=== Work request A ===
In the stored records listing, reproduce word for word every line from the one containing "What do you see at coordinates (206, 848)" up to and including the final line of the listing.

#### Document passage ####

Calculating FD

Here you can get code and instruction on how to calculate FD, the measure of functional diversity that Owen and Kevin Gaston created.

Below is advice for using some code and functions in R that use the same matrix notation as in the original publication Petchey & Gaston (2002). The functions are updated to account for the development to FD we published in 2006.

Example 1

  • Get the code and example datasets.
  • Gain an understanding of how to use R.
  • Use the dist and hclust functions to calculate a dendrogram from a trait matrix. Paste the Xtree function into R. Use it to transform the object returned by hclust into an object from which total branch is easy to calculate.
  • The object returned by Xtree is a list containing a species by branch matrix (H1) and a branch length vector (h2) (see here.
  • Follow the methods in Petchey Gaston (2002) to get FD from H1 and h2.
  • The FD.example.1.r file contains an example of using R to calculate the FD of a random community as it loses species; just paste the text into R. (Remember to paste in the Xtree function!)

FD Example 2

This example demonstrates what people have been asking about some: how to calculate the FD of communities that have different compositions, and see if those measures of FD correlate with a particular measure of ecosystem process (or community property).

####

=== Work request B ===
Translate this sentence from the FD calculation page into Spanish: "The functions are updated to account for the development to FD we published in 2006."

#### Task data ####

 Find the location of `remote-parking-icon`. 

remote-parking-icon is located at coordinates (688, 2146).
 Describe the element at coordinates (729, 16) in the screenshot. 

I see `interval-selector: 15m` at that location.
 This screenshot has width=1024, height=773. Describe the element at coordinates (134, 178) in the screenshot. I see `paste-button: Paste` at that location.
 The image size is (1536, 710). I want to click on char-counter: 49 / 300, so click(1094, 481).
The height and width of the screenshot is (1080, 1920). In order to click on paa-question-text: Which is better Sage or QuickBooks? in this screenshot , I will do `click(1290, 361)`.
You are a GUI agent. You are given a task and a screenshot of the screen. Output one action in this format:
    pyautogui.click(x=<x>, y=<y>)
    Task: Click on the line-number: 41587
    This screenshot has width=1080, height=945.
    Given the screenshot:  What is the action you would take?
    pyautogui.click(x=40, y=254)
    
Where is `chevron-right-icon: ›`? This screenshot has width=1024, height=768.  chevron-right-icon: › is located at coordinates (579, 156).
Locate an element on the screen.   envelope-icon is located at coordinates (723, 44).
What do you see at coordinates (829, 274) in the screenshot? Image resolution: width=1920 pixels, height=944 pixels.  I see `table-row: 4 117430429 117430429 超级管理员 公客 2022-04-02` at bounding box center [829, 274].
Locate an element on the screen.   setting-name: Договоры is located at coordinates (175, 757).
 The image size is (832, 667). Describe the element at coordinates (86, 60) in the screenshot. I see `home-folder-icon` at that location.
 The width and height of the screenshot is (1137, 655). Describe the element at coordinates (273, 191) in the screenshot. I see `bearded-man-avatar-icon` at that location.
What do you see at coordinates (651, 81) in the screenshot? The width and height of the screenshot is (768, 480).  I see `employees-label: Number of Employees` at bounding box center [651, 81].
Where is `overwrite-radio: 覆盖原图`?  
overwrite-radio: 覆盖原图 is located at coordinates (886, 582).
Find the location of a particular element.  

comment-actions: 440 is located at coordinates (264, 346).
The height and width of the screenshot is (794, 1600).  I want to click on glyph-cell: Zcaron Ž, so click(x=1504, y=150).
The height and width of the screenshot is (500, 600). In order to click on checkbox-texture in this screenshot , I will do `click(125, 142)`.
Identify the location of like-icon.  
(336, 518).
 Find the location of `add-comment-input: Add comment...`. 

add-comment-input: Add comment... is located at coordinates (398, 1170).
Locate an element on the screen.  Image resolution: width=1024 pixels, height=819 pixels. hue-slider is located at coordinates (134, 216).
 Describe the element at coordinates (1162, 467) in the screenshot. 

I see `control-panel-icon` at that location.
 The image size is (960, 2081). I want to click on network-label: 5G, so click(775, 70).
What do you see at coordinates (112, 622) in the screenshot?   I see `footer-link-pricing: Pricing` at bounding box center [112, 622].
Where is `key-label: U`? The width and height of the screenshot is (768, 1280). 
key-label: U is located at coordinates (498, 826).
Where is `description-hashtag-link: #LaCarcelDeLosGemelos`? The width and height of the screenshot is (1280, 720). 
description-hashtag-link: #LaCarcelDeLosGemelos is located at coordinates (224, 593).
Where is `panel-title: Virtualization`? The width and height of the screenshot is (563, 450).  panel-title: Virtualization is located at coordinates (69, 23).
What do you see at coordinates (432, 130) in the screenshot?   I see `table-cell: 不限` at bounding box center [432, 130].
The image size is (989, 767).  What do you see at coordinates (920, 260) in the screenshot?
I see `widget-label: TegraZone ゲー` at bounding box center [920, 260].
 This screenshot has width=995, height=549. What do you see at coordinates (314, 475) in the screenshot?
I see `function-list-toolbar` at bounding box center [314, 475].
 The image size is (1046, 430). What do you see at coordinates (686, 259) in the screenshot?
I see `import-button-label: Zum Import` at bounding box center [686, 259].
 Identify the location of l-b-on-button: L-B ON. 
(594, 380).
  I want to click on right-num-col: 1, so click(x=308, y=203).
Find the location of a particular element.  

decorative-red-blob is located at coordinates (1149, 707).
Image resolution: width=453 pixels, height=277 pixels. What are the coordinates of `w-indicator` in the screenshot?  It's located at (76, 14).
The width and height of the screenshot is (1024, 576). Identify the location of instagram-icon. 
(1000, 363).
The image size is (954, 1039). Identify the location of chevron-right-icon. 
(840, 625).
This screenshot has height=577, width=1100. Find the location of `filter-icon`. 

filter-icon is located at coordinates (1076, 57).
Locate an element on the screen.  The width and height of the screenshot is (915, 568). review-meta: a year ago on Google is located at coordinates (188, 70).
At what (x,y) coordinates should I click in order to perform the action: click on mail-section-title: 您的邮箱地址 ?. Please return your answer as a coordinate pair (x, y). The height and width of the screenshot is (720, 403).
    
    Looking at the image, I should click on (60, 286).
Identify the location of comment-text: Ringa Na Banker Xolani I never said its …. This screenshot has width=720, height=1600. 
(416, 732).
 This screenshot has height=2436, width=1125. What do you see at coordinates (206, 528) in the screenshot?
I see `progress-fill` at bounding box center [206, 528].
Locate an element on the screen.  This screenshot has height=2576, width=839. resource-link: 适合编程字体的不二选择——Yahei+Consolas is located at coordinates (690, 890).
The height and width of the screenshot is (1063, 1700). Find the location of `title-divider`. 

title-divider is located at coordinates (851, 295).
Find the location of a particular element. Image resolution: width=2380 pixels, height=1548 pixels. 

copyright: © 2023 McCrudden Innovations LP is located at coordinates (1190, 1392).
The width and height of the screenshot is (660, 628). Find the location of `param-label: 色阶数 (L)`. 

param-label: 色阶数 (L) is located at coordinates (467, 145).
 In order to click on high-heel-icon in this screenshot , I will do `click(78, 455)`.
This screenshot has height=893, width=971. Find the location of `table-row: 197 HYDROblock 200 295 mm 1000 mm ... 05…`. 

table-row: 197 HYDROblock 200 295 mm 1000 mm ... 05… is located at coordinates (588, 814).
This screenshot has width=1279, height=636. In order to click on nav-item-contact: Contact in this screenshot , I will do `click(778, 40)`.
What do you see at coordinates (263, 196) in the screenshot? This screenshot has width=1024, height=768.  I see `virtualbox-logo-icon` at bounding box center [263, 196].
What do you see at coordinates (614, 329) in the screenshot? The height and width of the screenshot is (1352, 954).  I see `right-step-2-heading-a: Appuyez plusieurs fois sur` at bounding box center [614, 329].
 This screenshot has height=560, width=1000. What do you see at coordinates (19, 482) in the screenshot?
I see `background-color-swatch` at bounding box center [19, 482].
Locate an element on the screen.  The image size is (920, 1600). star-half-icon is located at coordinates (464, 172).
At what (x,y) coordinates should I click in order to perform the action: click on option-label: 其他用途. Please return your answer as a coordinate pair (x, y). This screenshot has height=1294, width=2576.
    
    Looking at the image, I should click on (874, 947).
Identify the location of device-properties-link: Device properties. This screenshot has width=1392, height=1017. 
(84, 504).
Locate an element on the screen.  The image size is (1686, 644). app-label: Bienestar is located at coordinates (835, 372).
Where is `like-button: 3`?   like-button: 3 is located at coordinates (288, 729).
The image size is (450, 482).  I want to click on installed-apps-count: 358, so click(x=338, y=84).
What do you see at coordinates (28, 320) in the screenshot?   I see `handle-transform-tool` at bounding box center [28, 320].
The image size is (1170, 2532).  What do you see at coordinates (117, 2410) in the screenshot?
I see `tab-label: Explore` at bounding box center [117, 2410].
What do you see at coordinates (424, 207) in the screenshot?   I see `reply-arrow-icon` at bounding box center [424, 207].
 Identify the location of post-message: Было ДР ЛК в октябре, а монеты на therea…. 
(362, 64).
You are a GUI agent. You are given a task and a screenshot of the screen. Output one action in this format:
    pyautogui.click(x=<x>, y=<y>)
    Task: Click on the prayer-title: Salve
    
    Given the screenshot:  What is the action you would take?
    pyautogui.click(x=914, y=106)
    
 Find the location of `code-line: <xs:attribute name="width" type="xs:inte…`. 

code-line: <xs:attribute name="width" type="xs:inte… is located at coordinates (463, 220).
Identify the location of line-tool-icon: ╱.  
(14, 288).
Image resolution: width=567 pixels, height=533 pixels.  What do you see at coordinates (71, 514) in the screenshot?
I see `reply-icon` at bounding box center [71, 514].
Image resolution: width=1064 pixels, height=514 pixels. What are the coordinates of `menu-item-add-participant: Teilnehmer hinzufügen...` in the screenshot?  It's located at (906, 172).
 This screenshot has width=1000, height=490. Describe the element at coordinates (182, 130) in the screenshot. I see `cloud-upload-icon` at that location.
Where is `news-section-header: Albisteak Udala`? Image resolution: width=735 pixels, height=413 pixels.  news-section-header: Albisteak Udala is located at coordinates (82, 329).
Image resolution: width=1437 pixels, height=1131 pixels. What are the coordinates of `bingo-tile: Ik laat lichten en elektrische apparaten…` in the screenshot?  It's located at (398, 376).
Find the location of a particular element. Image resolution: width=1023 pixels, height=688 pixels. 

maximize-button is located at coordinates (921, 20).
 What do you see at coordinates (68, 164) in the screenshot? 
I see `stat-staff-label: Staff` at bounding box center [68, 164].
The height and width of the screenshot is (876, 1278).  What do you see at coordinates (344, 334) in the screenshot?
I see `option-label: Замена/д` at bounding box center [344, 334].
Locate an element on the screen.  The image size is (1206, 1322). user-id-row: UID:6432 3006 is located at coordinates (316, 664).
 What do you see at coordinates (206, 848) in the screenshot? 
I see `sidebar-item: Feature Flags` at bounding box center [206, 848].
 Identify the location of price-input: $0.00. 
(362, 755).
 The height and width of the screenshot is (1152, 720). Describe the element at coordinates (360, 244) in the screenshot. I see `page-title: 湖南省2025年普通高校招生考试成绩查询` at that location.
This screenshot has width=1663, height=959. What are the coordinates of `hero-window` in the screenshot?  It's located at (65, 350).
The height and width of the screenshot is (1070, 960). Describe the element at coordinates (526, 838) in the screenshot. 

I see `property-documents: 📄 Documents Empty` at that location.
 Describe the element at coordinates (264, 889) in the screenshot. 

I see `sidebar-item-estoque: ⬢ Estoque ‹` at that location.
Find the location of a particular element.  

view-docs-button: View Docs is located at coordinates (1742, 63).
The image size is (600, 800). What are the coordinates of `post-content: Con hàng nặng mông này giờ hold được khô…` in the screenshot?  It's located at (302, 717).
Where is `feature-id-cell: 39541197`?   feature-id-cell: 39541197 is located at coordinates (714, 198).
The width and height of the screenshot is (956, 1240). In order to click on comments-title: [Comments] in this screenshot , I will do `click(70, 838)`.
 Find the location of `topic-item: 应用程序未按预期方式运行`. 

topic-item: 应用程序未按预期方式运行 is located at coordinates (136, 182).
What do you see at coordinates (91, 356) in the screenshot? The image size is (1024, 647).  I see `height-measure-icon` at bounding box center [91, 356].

####

=== Response area A ===
 What do you see at coordinates (206, 848) in the screenshot? 
I see `sidebar-item: Feature Flags` at bounding box center [206, 848].
 Identify the location of price-input: $0.00. 
(362, 755).
 The height and width of the screenshot is (1152, 720). Describe the element at coordinates (360, 244) in the screenshot. I see `page-title: 湖南省2025年普通高校招生考试成绩查询` at that location.
This screenshot has width=1663, height=959. What are the coordinates of `hero-window` in the screenshot?  It's located at (65, 350).
The height and width of the screenshot is (1070, 960). Describe the element at coordinates (526, 838) in the screenshot. 

I see `property-documents: 📄 Documents Empty` at that location.
 Describe the element at coordinates (264, 889) in the screenshot. 

I see `sidebar-item-estoque: ⬢ Estoque ‹` at that location.
Find the location of a particular element.  

view-docs-button: View Docs is located at coordinates (1742, 63).
The image size is (600, 800). What are the coordinates of `post-content: Con hàng nặng mông này giờ hold được khô…` in the screenshot?  It's located at (302, 717).
Where is `feature-id-cell: 39541197`?   feature-id-cell: 39541197 is located at coordinates (714, 198).
The width and height of the screenshot is (956, 1240). In order to click on comments-title: [Comments] in this screenshot , I will do `click(70, 838)`.
 Find the location of `topic-item: 应用程序未按预期方式运行`. 

topic-item: 应用程序未按预期方式运行 is located at coordinates (136, 182).
What do you see at coordinates (91, 356) in the screenshot? The image size is (1024, 647).  I see `height-measure-icon` at bounding box center [91, 356].

=== Response area B ===
Las funciones están actualizadas para tener en cuenta el desarrollo de FD que publicamos en 2006.